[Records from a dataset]
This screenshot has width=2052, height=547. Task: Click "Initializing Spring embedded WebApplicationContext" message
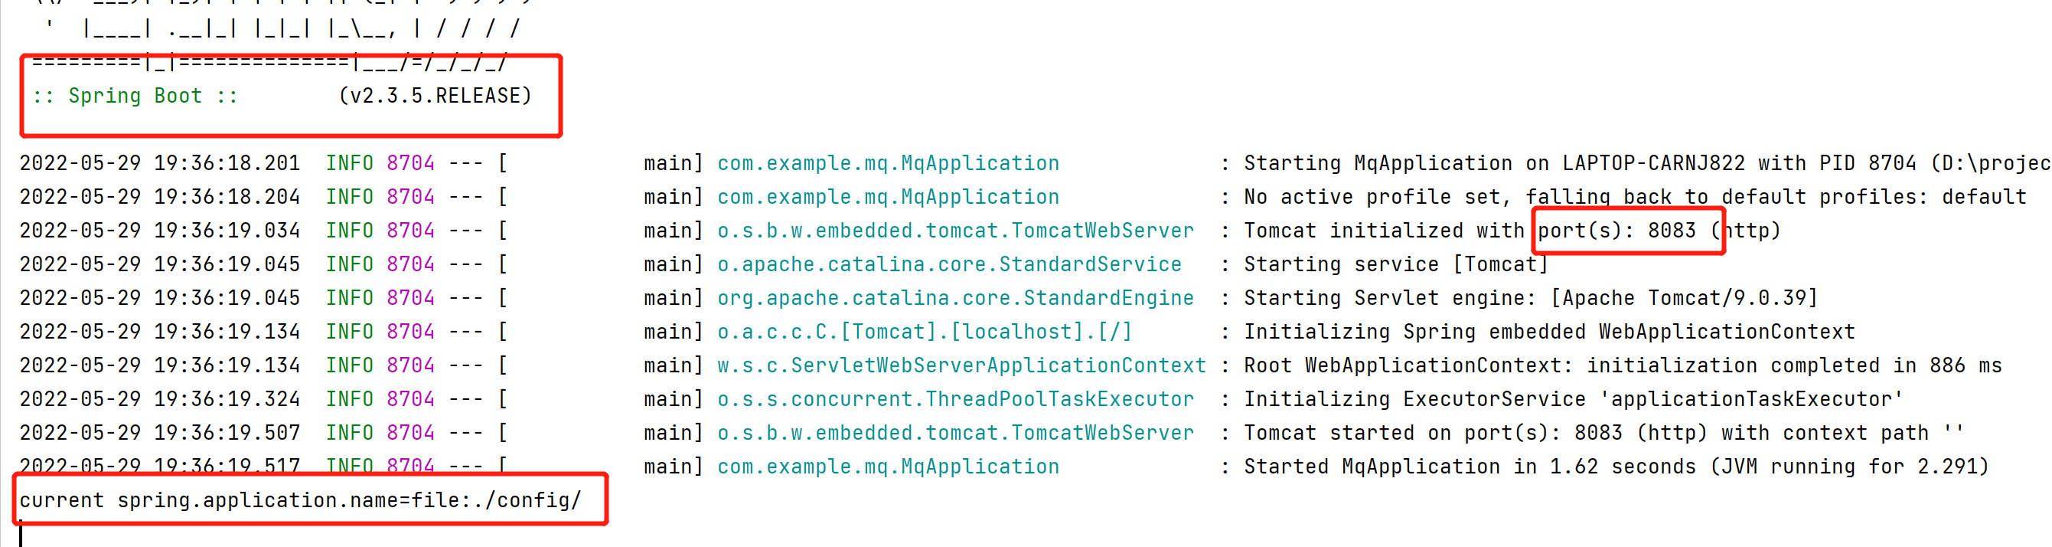point(1549,332)
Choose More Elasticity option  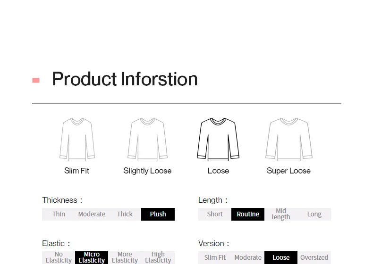[x=125, y=257]
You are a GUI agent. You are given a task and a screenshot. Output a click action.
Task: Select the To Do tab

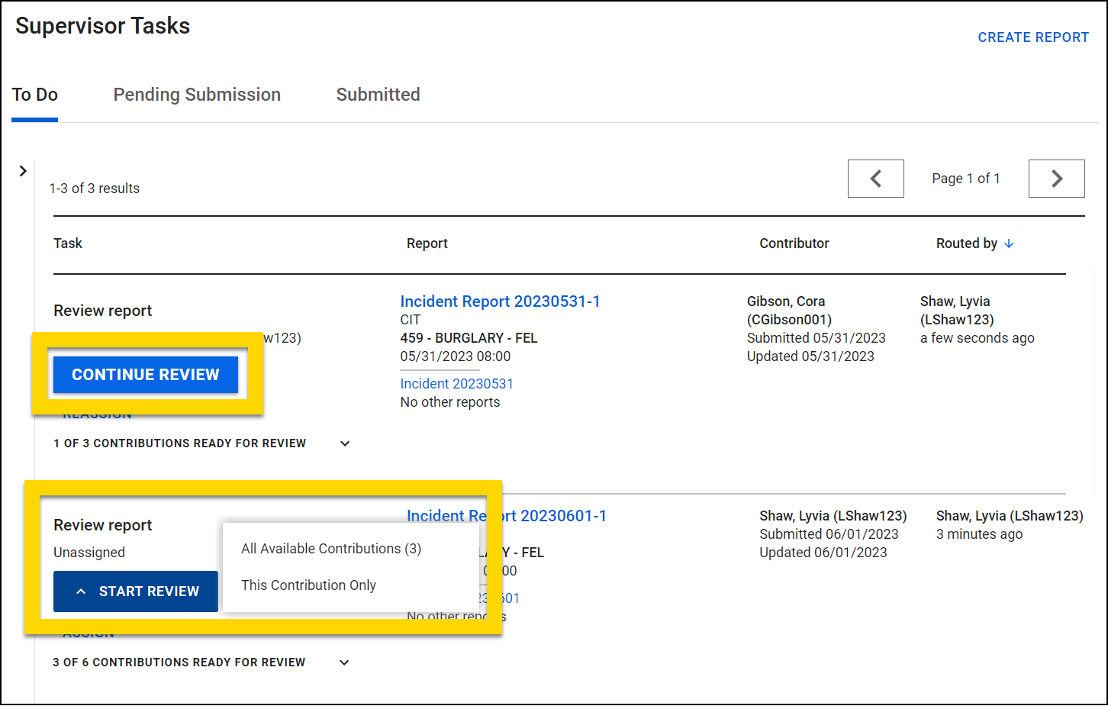(x=34, y=94)
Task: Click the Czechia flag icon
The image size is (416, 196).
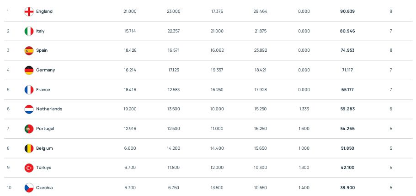Action: [x=29, y=188]
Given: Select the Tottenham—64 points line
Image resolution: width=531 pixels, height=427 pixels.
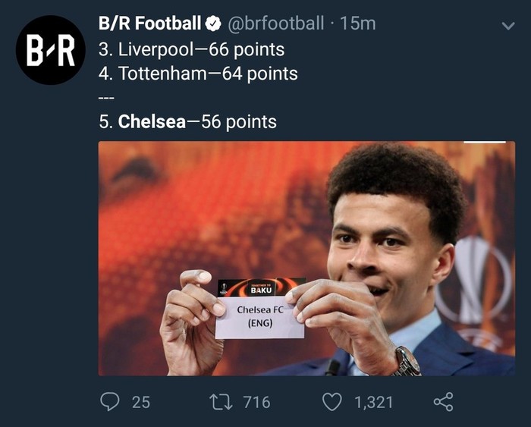Looking at the screenshot, I should [x=198, y=74].
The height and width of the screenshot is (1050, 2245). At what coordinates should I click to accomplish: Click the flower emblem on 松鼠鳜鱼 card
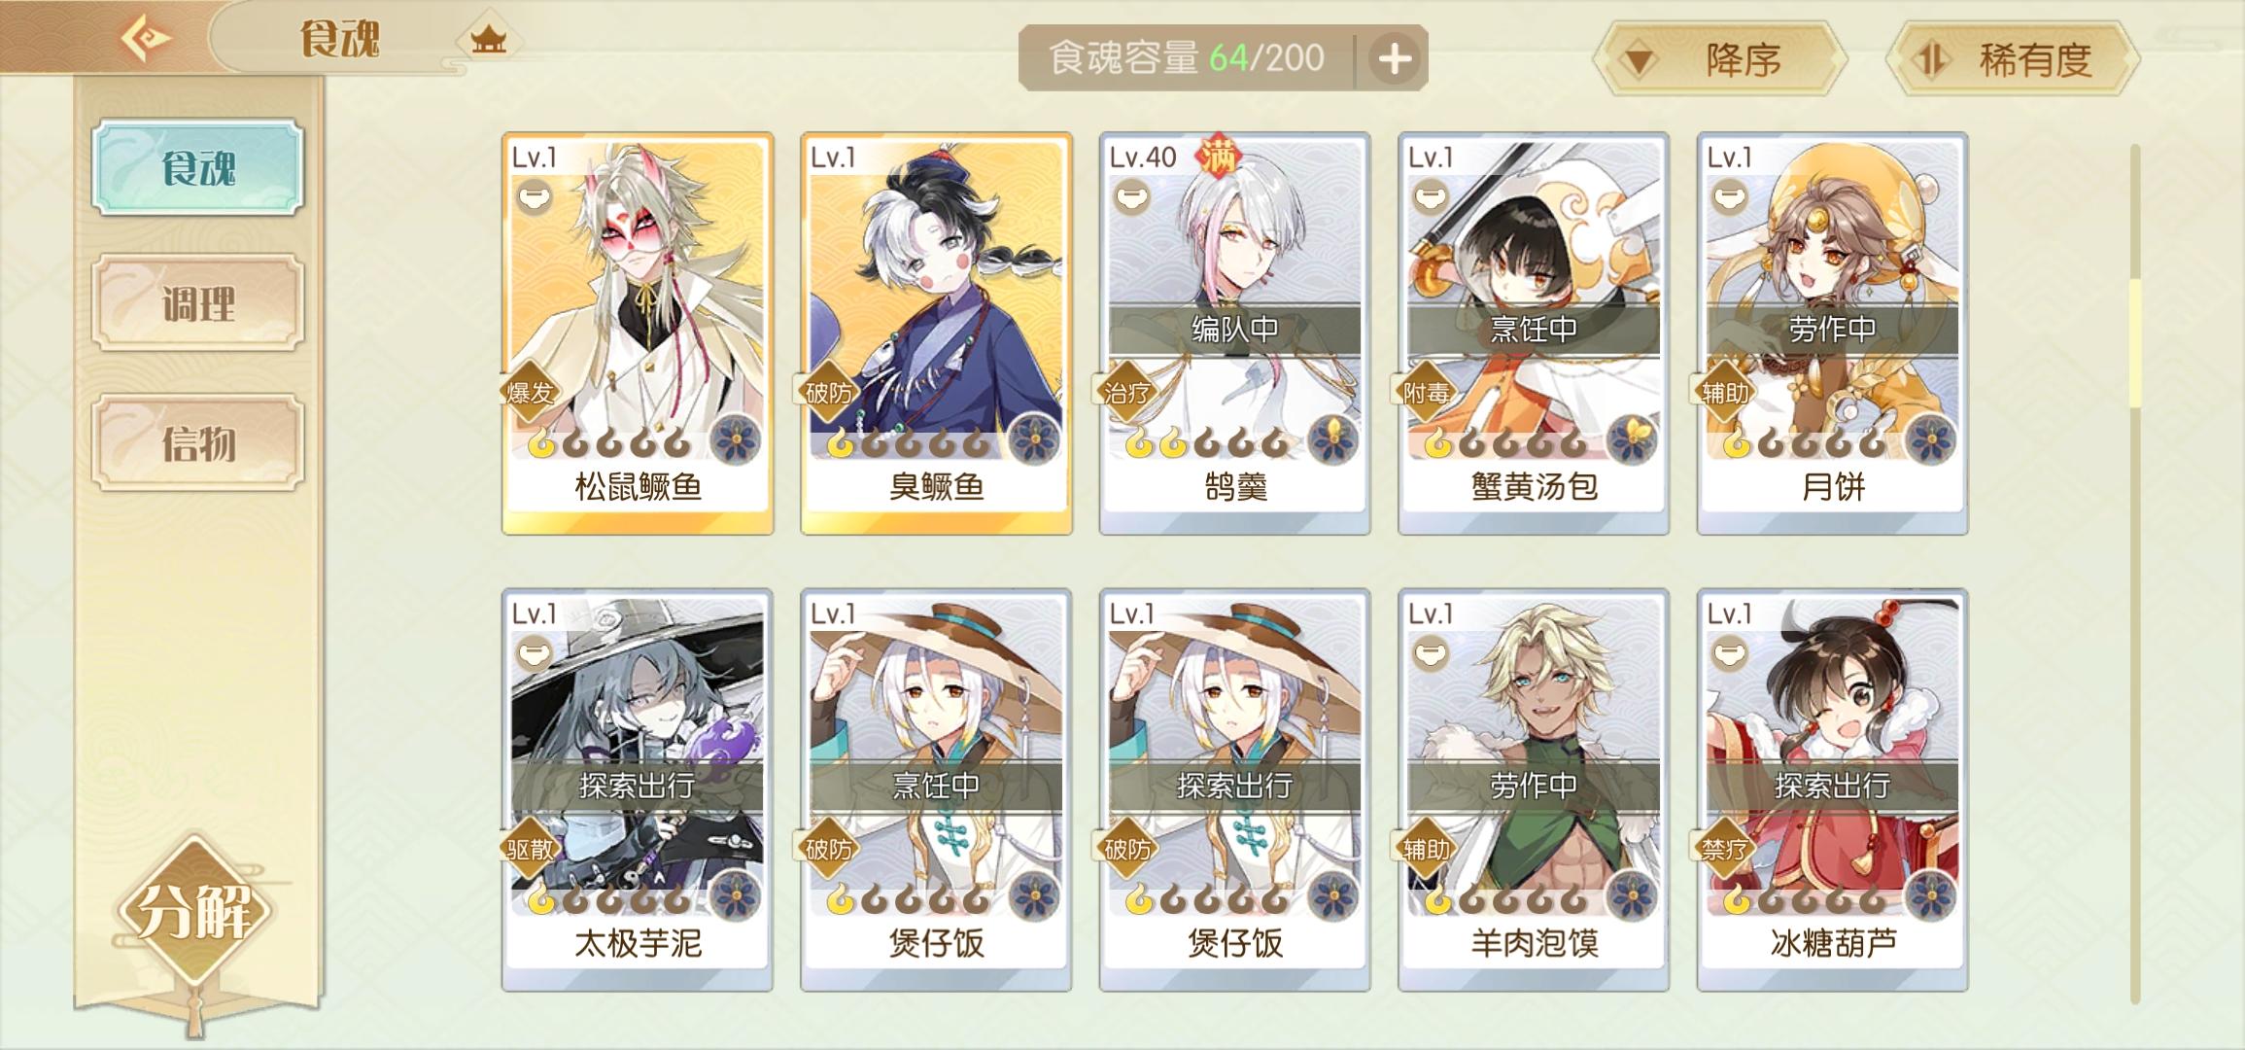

TASK -
Once the line containing "You are a GUI" has been found, write out exactly that line and each one after it through the end of the data, leaving out every picture.

FINISHED EXERCISE -
You are a GUI agent. You are given a task and a screenshot. Output a click action.
Task: Select the To Do tab

(x=34, y=94)
Task: Click the Czechia flag icon
The image size is (416, 196).
Action: [x=29, y=188]
Given: Select the Tottenham—64 points line
Image resolution: width=531 pixels, height=427 pixels.
Looking at the screenshot, I should [x=198, y=74].
The height and width of the screenshot is (1050, 2245). At what coordinates should I click to accomplish: Click the flower emblem on 松鼠鳜鱼 card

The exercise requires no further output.